Task prompt:
Could you return each entry below exactly as written, minus any pictures?

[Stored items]
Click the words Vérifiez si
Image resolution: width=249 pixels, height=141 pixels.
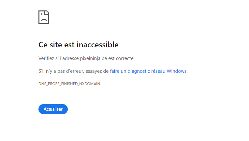(x=49, y=58)
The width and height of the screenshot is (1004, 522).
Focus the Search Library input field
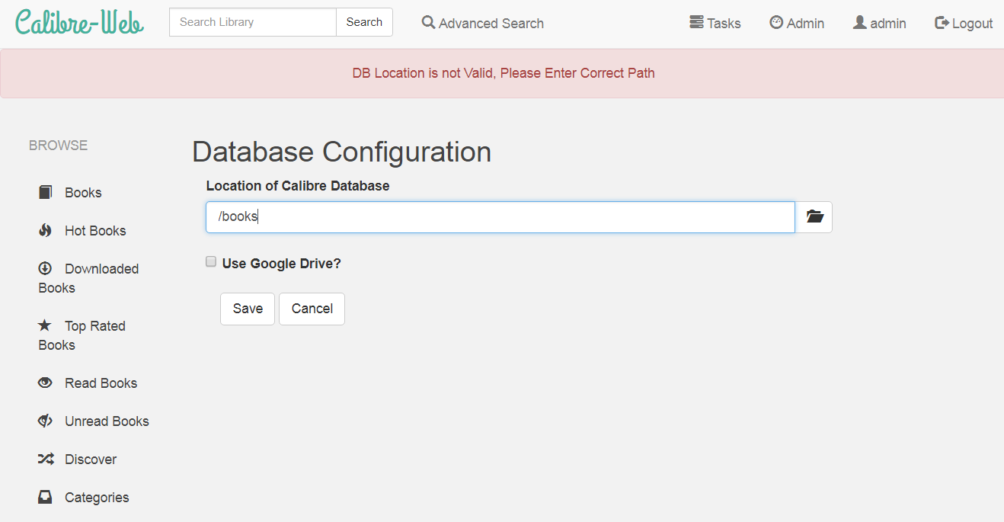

Solution:
Click the words Vérifiez si
Image resolution: width=249 pixels, height=141 pixels.
(x=49, y=58)
The width and height of the screenshot is (1004, 522).
Focus the Search Library input field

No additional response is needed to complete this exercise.